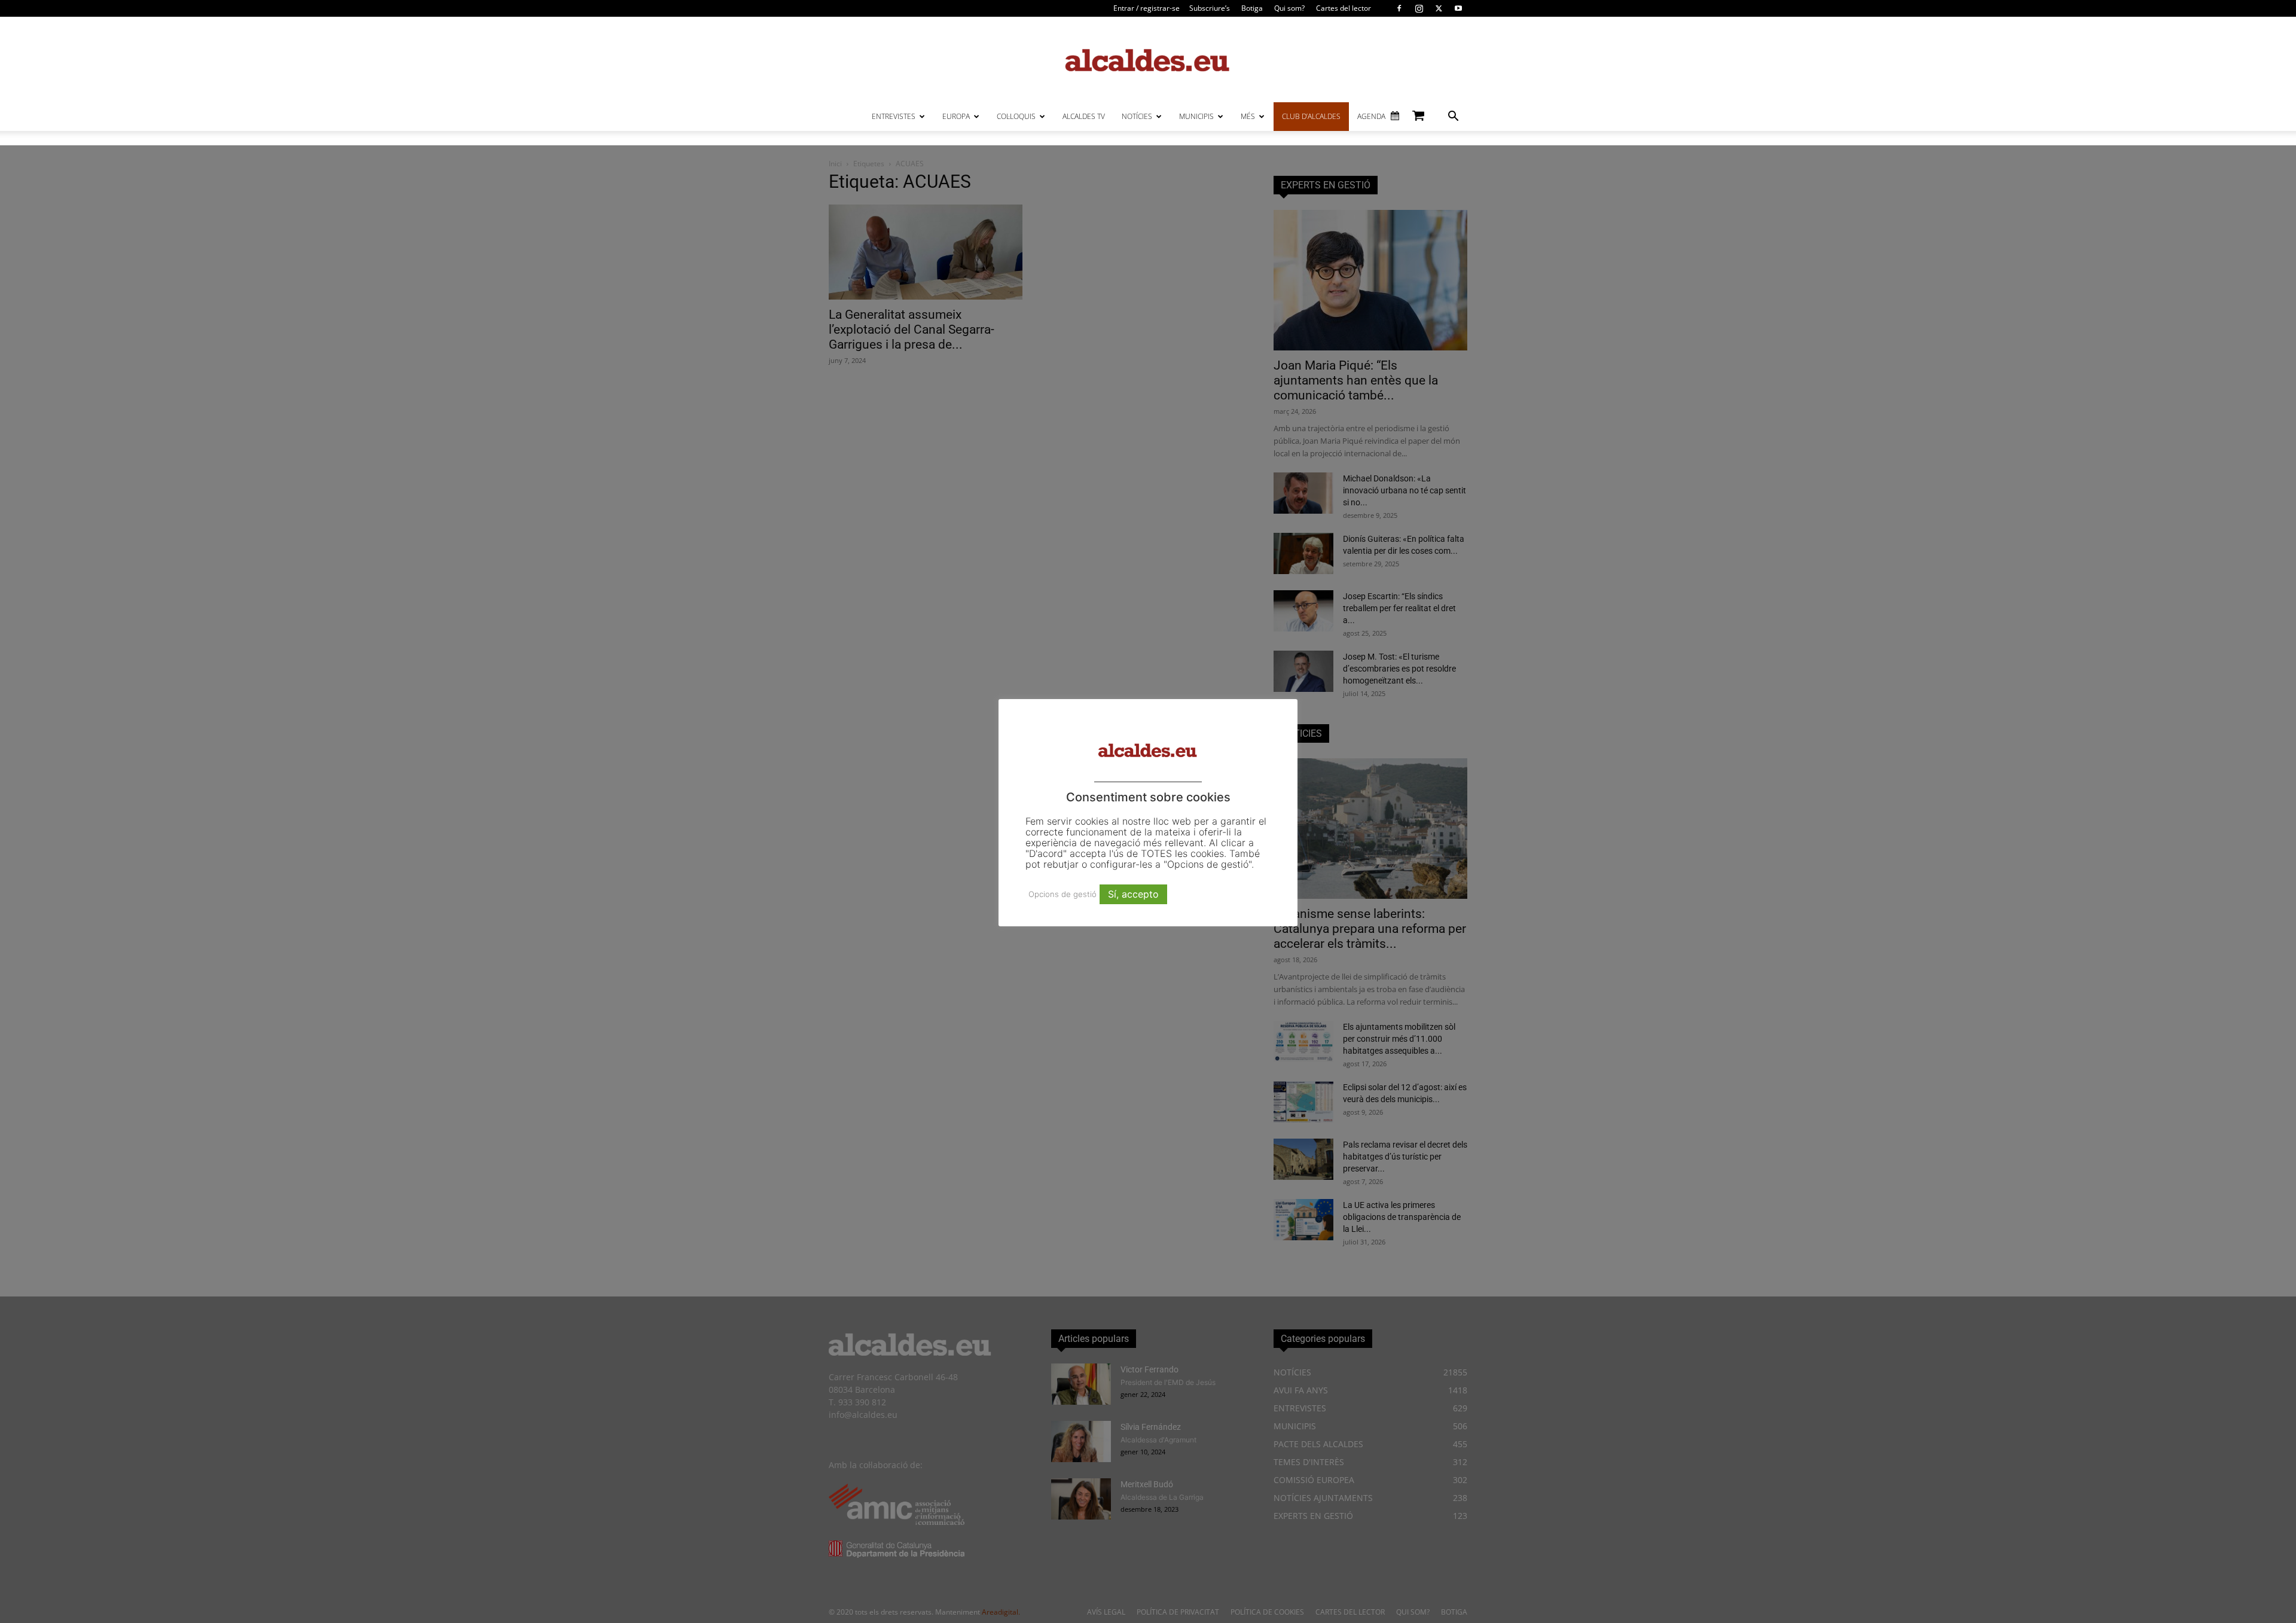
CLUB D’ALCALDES (1311, 116)
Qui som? (1289, 8)
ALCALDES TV (1083, 116)
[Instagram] (1419, 8)
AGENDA (1371, 116)
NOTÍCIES (1137, 116)
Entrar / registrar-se (1146, 8)
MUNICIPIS (1196, 116)
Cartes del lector (1343, 8)
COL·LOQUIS (1016, 116)
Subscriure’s (1209, 8)
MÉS (1248, 116)
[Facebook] (1399, 8)
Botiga (1252, 8)
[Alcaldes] (1148, 59)
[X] (1439, 8)
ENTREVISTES (893, 116)
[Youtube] (1458, 8)
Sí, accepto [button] (1133, 894)
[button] (1453, 117)
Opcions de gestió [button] (1062, 894)
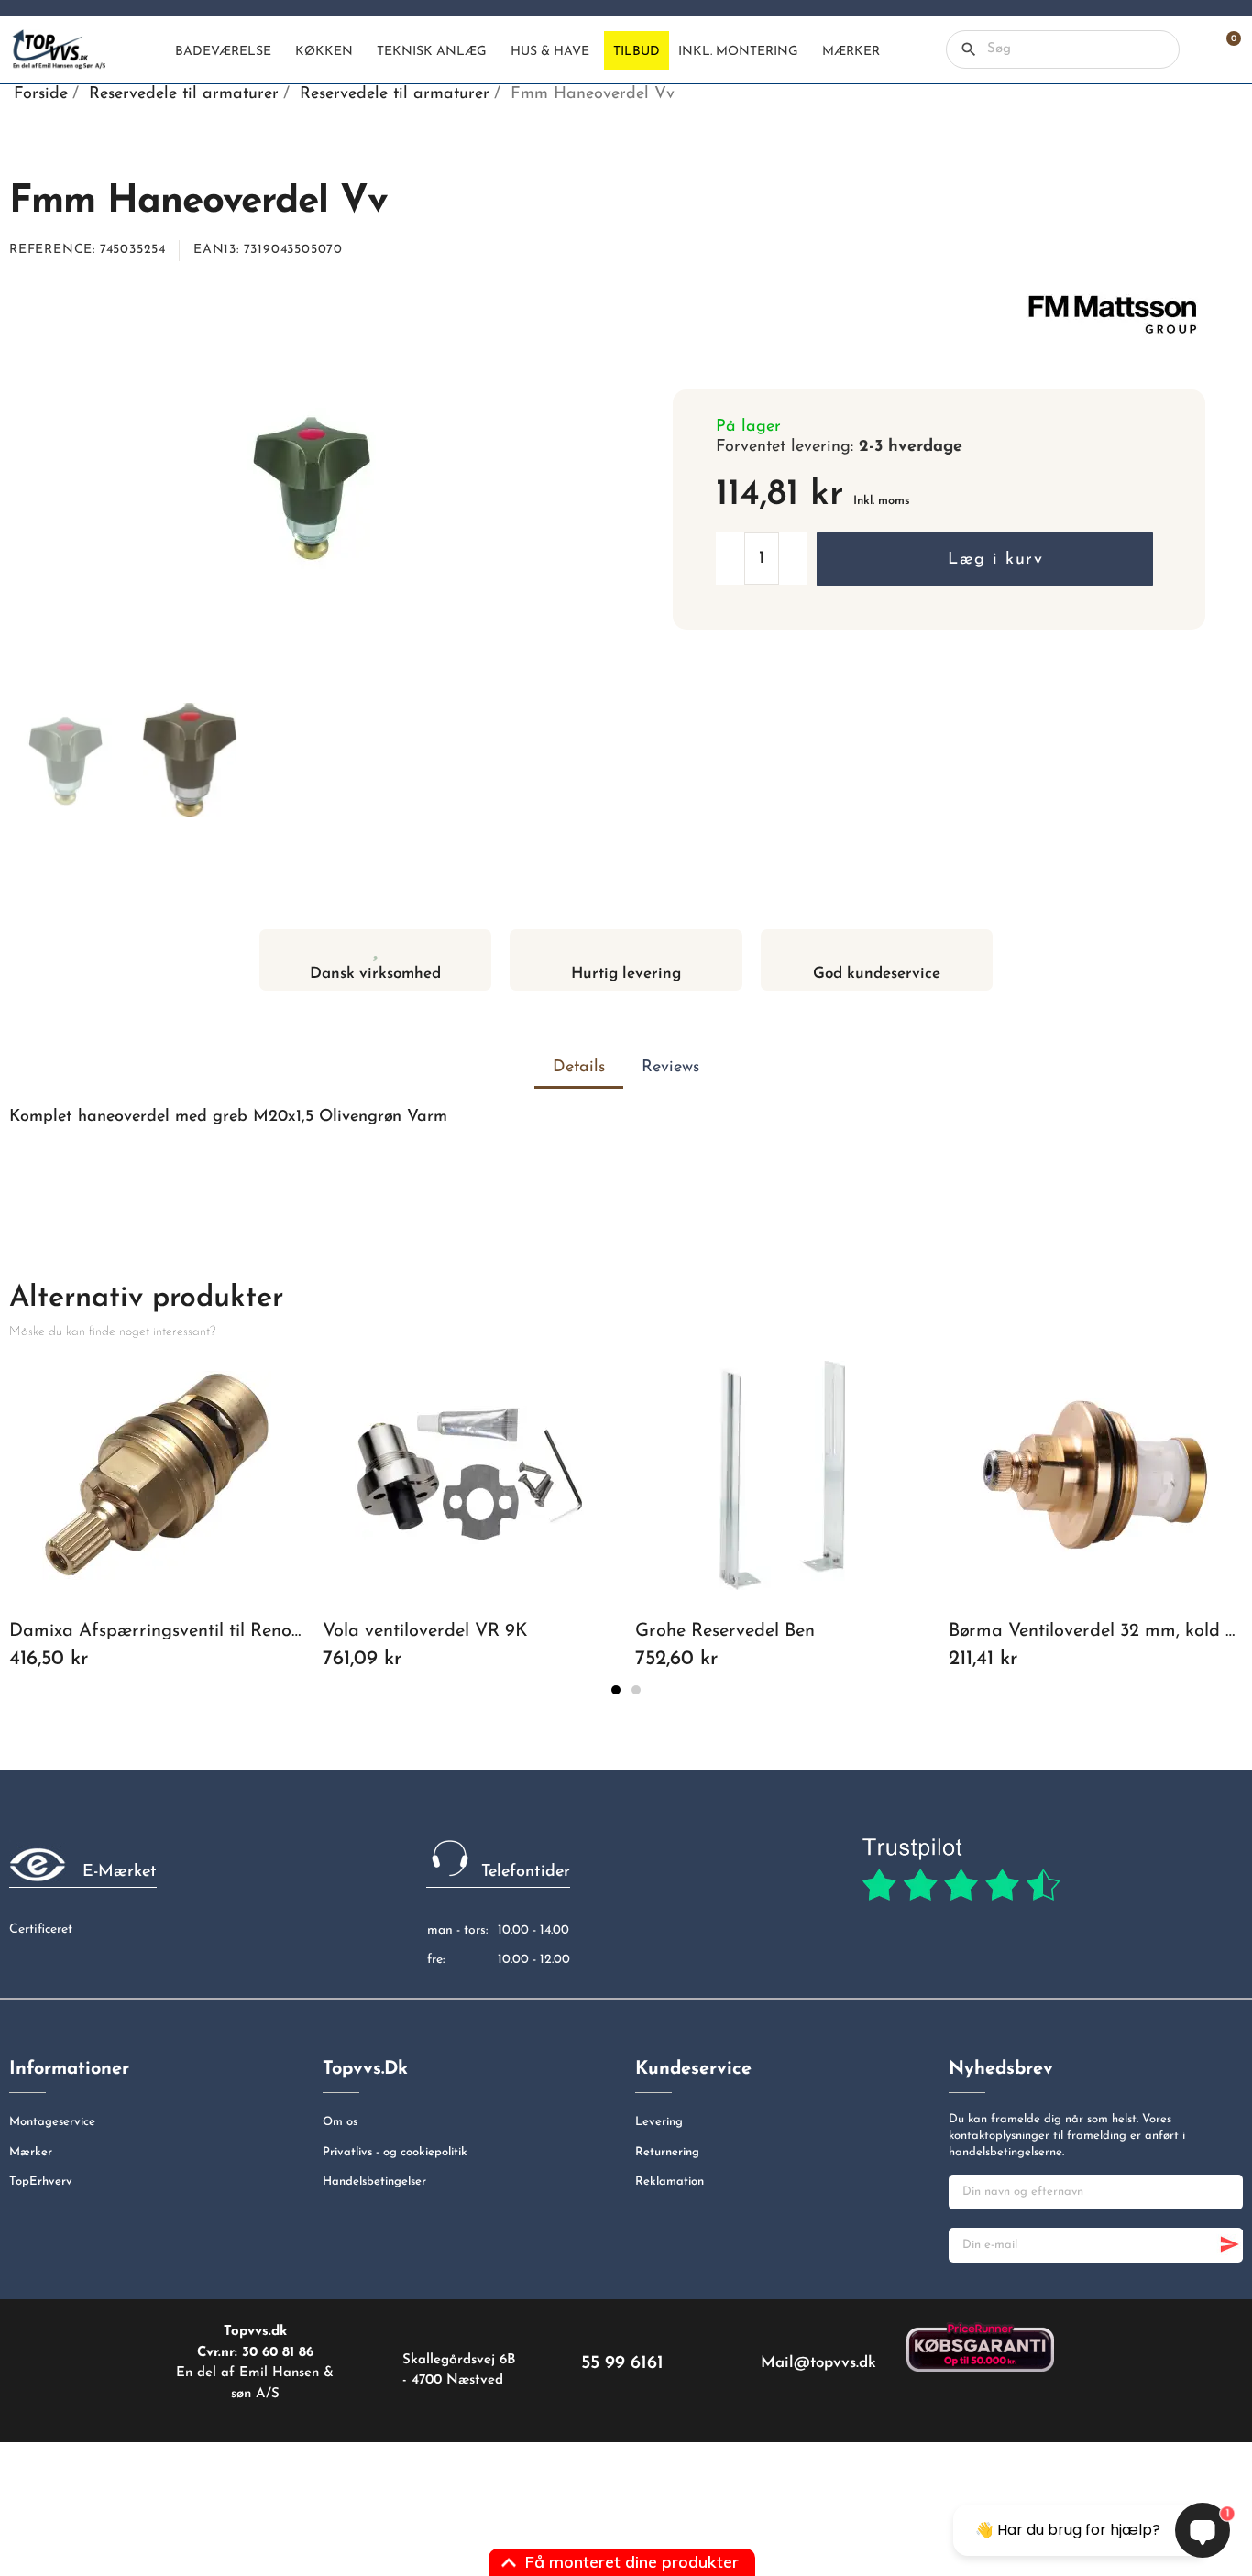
....
■ **Task details**
From the line containing "[Youtube] (1458, 8)" through the last line of the records, both included, output those lines exactly and nothing else; skip the pictures.

■ **Solution to the problem**
[Youtube] (1458, 8)
Sí, accepto [button] (1133, 894)
[button] (1453, 117)
Opcions de gestió [button] (1062, 894)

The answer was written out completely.